PricewaterhouseCoopers predicts that revenue per available room () for 2001 will decline 3.5 to 5.0 percent, the worst performance in the 33 years for which data is available. RevPAR had actually increased 3.6 percent in the first quarter, before a slide to a 3.6 percent decrease in the second quarter. The decline for the second half of the year is forecast in the 7 to 10 percent range.
"Even with the record declines in RevPAR forecast, there will not be an industry aggregate loss. Profits for the year will decline to between $18 and $20 billion compared with 2000 record profit of $23.5 billion," said Bjorn Hanson, Ph.D., global industry leader, PricewaterhouseCoopers Hospitality & Leisure Practice.

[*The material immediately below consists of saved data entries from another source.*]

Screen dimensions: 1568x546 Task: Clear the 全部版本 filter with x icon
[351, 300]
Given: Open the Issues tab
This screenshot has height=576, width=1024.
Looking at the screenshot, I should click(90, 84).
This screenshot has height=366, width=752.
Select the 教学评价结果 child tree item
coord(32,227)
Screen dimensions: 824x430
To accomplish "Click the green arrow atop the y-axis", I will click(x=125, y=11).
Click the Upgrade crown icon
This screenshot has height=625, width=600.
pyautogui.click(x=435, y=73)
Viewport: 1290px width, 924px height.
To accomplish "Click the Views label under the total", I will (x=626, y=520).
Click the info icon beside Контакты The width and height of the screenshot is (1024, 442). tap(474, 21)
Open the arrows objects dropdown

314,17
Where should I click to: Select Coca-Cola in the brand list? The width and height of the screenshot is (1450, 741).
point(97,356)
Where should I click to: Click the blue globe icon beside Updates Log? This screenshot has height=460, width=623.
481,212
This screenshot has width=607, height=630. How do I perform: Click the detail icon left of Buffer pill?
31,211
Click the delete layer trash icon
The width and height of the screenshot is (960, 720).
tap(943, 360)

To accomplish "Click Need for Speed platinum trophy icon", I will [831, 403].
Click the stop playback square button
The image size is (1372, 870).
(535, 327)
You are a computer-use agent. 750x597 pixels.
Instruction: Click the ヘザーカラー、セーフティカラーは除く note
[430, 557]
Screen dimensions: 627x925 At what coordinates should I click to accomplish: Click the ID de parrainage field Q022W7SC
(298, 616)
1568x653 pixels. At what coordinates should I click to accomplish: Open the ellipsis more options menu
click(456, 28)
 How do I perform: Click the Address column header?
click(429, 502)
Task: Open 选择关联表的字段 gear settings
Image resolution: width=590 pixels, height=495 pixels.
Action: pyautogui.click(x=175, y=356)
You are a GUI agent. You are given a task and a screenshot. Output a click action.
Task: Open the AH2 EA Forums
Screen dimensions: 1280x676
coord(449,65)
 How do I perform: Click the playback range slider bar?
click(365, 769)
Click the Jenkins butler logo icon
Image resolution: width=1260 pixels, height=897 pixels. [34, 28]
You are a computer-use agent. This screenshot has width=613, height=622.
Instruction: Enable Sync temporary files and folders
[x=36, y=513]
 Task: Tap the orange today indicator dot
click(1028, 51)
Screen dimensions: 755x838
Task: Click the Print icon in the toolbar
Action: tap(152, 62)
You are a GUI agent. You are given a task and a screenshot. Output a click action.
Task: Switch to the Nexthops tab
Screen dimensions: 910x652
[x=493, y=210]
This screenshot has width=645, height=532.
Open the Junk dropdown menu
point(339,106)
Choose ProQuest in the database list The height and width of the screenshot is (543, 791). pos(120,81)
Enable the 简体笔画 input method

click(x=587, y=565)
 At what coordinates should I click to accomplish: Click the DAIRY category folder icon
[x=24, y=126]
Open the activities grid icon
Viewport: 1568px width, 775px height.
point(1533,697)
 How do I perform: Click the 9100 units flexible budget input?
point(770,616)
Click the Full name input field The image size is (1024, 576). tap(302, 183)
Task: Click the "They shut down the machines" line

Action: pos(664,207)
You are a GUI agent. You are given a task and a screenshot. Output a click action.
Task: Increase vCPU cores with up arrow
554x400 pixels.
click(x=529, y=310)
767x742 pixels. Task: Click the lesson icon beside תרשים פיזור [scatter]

Citing factors such as a decline in leisure travel, particularly to New York City, short-term airline disruption, the traveling public’s safety concerns, stock and commodity market volatility, costs and inconveniences of increased security, and the damage done to Lower Manhattan.
"These are the most difficult circumstances with the greatest uncertainty for developing forecasts. We anticipate revisions, which may be substantial, as additional underlying economic forecasts and other information become available," says. Hanson, "This forecast assumes no further acts against the U.S. and no large-scale military action that would have an effect on travel for the rest of the year."
While the lodging industry may resist further declines in RevPAR in 2002, PricewaterhouseCoopers says it does not expect that the industry will achieve growth equal to inflation.